The festivities were opened on 12 October 1971, when the Shah and the Shahbanu paid homage to Cyrus the Great at his mausoleum at Pasargadae. For the next two days, the Shah and his wife greeted arriving guests, often directly at the Shiraz airport. On 14 October, a grand gala dinner took place in the Banqueting Hall in celebration of the birthday of the Shahbanu. Sixty members of royal families and heads of state were assembled at the single large serpentine table in the Banqueting Hall. The official toast was raised with a Dom Perignon Rosé 1959.

* **Do this**: Repeat from the extract on the 1971 celebrations the passage starting with "The festivities were" and going on through "Perignon Rosé 1959.".

* **Data shown**:
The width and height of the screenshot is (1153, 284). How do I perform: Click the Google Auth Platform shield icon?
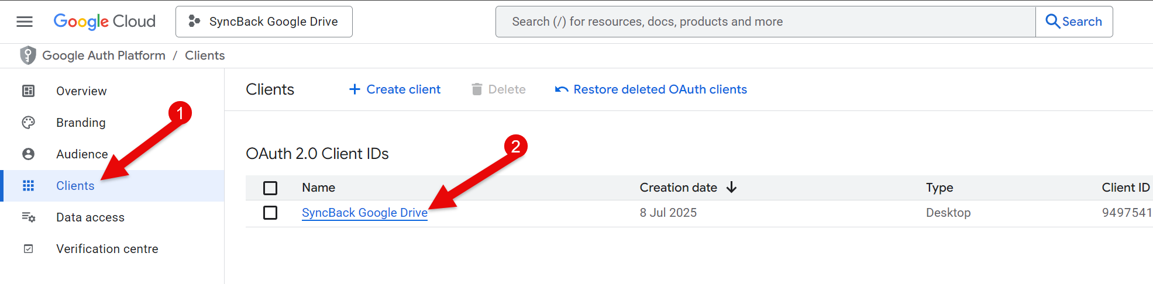(x=27, y=56)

* **Output for this task**:
The festivities were opened on 12 October 1971, when the Shah and the Shahbanu paid homage to Cyrus the Great at his mausoleum at Pasargadae. For the next two days, the Shah and his wife greeted arriving guests, often directly at the Shiraz airport. On 14 October, a grand gala dinner took place in the Banqueting Hall in celebration of the birthday of the Shahbanu. Sixty members of royal families and heads of state were assembled at the single large serpentine table in the Banqueting Hall. The official toast was raised with a Dom Perignon Rosé 1959.